(Exercise input Opens)

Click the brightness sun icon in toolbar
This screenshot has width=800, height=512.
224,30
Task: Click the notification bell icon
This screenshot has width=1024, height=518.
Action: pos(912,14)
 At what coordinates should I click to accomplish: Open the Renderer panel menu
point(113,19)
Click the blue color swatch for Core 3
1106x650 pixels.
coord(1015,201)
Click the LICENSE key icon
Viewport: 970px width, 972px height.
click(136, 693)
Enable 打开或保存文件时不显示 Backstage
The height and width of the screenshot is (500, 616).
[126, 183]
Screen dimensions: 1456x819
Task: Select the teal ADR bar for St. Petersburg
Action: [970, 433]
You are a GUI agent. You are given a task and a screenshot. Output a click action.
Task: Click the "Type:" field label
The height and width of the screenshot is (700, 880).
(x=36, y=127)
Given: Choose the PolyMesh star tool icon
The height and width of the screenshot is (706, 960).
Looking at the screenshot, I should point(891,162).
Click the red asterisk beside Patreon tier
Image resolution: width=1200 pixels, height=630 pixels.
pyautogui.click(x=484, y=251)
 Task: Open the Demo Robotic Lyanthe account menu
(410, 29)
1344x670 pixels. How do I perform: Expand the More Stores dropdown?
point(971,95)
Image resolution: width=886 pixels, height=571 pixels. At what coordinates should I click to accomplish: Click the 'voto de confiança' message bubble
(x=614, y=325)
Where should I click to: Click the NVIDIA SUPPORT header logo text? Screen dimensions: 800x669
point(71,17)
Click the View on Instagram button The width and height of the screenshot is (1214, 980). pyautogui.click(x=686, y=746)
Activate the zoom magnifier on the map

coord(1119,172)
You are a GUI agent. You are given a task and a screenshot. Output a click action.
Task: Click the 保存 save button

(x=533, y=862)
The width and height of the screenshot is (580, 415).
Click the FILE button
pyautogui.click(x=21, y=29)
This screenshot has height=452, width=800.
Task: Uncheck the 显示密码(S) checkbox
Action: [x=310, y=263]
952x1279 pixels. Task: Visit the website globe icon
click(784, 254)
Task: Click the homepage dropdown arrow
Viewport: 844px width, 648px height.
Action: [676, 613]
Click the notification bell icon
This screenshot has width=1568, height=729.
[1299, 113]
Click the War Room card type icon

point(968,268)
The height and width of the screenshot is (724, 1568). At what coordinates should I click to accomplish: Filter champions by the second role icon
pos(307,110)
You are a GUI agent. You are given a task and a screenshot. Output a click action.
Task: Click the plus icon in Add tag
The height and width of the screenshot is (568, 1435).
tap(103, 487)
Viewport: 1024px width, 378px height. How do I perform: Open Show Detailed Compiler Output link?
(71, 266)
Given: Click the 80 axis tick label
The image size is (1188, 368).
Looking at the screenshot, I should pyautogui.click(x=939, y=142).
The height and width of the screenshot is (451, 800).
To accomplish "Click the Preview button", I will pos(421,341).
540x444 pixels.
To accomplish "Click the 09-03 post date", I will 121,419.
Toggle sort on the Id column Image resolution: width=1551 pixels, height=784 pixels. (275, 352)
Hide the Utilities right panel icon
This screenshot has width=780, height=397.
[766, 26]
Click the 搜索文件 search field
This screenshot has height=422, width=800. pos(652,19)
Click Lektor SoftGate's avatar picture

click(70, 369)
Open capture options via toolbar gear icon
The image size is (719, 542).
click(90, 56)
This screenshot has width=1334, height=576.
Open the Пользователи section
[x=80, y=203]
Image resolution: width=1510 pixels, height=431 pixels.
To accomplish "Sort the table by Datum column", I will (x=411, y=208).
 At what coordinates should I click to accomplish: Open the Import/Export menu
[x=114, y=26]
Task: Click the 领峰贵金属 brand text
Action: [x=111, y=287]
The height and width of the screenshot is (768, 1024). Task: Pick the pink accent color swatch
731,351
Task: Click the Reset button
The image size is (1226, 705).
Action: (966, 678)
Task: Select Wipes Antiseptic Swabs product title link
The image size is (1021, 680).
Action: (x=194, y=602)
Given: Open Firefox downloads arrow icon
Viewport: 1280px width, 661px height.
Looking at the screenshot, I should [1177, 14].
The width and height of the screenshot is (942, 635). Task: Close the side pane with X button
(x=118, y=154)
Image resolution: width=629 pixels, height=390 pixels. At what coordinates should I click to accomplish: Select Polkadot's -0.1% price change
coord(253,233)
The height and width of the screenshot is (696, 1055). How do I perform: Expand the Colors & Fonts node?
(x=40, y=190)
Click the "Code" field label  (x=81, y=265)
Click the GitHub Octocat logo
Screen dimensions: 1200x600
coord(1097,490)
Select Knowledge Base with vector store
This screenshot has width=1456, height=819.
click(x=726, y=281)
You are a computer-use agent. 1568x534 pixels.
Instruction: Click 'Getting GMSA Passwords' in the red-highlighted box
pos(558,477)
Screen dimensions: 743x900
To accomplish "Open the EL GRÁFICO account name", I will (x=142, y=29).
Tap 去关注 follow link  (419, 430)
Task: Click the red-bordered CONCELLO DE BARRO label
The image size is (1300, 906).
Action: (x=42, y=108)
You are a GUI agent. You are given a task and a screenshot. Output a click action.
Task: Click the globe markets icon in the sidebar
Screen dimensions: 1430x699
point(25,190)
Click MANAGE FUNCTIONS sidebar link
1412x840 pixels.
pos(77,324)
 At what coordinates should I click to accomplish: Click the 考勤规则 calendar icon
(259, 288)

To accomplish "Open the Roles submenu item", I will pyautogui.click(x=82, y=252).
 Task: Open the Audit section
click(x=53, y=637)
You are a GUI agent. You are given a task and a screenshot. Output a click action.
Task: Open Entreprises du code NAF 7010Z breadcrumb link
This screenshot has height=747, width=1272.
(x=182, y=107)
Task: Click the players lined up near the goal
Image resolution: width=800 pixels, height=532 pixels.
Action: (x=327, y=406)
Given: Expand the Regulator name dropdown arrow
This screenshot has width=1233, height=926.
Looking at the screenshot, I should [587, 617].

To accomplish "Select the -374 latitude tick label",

(Exercise input Closes)

Return exactly the lines that run from the top of the listing above to the line containing "The width and height of the screenshot is (580, 415).", please, keeping both end lines and leaving out everything else.

-- Solution to the exercise --
Click the brightness sun icon in toolbar
This screenshot has width=800, height=512.
224,30
Task: Click the notification bell icon
This screenshot has width=1024, height=518.
Action: pos(912,14)
 At what coordinates should I click to accomplish: Open the Renderer panel menu
point(113,19)
Click the blue color swatch for Core 3
1106x650 pixels.
coord(1015,201)
Click the LICENSE key icon
Viewport: 970px width, 972px height.
click(136, 693)
Enable 打开或保存文件时不显示 Backstage
The height and width of the screenshot is (500, 616).
[126, 183]
Screen dimensions: 1456x819
Task: Select the teal ADR bar for St. Petersburg
Action: [970, 433]
You are a GUI agent. You are given a task and a screenshot. Output a click action.
Task: Click the "Type:" field label
The height and width of the screenshot is (700, 880).
(x=36, y=127)
Given: Choose the PolyMesh star tool icon
The height and width of the screenshot is (706, 960).
Looking at the screenshot, I should point(891,162).
Click the red asterisk beside Patreon tier
Image resolution: width=1200 pixels, height=630 pixels.
pyautogui.click(x=484, y=251)
 Task: Open the Demo Robotic Lyanthe account menu
(410, 29)
1344x670 pixels. How do I perform: Expand the More Stores dropdown?
point(971,95)
Image resolution: width=886 pixels, height=571 pixels. At what coordinates should I click to accomplish: Click the 'voto de confiança' message bubble
(x=614, y=325)
Where should I click to: Click the NVIDIA SUPPORT header logo text? Screen dimensions: 800x669
point(71,17)
Click the View on Instagram button The width and height of the screenshot is (1214, 980). pyautogui.click(x=686, y=746)
Activate the zoom magnifier on the map

coord(1119,172)
You are a GUI agent. You are given a task and a screenshot. Output a click action.
Task: Click the 保存 save button

(x=533, y=862)
The width and height of the screenshot is (580, 415).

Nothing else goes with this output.